Breathing hard, I reached the edge of the hangar. Nobody had shouted an alarm or started shooting. When I peeked through the nearest window I discovered why.
“They’ve already left.”
Antoine tried the closest door. It was unlocked. Pistol raised, he swept inside. I drew my .44 and followed. Ling was right behind me.
There was a concrete enclosure inside the hangar. It was covered in signs that I assumed meant danger, high voltage. It had an extremely heavy-duty metal door, but it was hanging open. Inside the room there were some shelves and four big metal cradles. They were stenciled War, Pestilence, Famine, and Death. All of the cradles were empty.
“Shit.” I glanced around. On the shelves were some plastic jugs, and I recognized the labels as being from the shipments Ariel had keyed off on. There was a Geiger counter and a bunch of tools I did not recognize. The work area looked suspiciously clean, like the Montalbans had probably scrubbed the place so that the only forensic evidence the authorities would find later would belong to Bob Lorenzo. “Where’d they go?”
“Not far,” Antoine said. He had gone back into the empty hangar. “Look over here.”
I came out to see that he was pointing at a small puddle on the concrete. One of the pipes in the wall had been leaking. There were lines of water, like someone had driven a big cart through the puddle, and it had been recently enough that it hadn’t had time to evaporate. There were also a few footprints, big ones, boots, from the treads. They went a few feet before drying into oblivion. They were headed down a walkway, back toward the station.
“The last bomb is going to Paris!” Heedless of danger, I sprinted down the walkway. Ling and Antoine ran after me.

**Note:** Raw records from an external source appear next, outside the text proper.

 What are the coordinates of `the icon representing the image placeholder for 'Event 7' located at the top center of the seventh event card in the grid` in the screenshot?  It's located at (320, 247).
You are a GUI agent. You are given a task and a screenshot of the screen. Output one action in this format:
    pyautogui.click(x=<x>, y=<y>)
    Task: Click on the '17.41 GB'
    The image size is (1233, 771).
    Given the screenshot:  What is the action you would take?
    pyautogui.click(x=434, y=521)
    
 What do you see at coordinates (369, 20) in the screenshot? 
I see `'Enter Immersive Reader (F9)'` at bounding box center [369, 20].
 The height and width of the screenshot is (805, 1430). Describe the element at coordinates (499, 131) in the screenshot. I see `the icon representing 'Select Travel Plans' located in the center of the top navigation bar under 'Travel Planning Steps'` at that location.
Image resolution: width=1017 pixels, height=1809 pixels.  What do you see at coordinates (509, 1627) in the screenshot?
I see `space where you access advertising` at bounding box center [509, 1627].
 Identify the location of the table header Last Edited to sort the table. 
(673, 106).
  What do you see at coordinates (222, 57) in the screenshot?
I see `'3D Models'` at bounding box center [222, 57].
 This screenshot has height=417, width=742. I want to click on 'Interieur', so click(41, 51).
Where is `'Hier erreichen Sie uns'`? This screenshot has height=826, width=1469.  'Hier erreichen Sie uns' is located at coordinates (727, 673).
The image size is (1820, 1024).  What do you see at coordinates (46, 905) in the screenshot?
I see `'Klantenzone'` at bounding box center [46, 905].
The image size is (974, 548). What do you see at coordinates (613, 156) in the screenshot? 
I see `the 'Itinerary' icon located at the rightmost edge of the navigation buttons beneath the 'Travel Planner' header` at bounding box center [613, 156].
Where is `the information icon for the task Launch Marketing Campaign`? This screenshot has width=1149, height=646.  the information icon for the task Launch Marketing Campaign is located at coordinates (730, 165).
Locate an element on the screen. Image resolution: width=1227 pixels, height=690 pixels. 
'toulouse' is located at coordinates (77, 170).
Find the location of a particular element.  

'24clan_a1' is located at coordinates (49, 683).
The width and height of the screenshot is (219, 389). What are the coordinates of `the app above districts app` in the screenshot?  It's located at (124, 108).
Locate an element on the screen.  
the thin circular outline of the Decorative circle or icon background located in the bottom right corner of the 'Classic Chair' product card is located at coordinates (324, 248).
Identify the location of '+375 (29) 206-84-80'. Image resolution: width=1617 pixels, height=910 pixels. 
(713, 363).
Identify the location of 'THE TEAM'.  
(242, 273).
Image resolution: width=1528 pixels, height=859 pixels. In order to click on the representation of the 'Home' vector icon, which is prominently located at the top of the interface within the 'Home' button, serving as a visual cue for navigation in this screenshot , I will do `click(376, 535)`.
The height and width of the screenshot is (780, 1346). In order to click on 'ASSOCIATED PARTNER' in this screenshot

That cart couldn’t be too far ahead.
Sure enough, a few seconds later, I turned the corner and spotted several men driving a motorized cart up a ramp. There was a big metal box on that cart, about the size of a coffin. There were six of them in total, two ahead, one on each side of their precious cargo, and two bringing up the rear. And those two saw me as soon as I saw them.
I was Calm.
I took in everything in that second. They were dressed casually, but had that contractor vibe, not Montalban regulars. Of course, Katarina wouldn’t use anybody who could be tracked back to her for this assignment. Short haircuts, a few operator beards, none of them old, all of them fit. If they hadn’t been wearing drab jackets to hide their weapons, I bet I would have seen tats from their old units. Deniable, expendable, they were probably doing it for the money, and a few years ago I had been exactly like them.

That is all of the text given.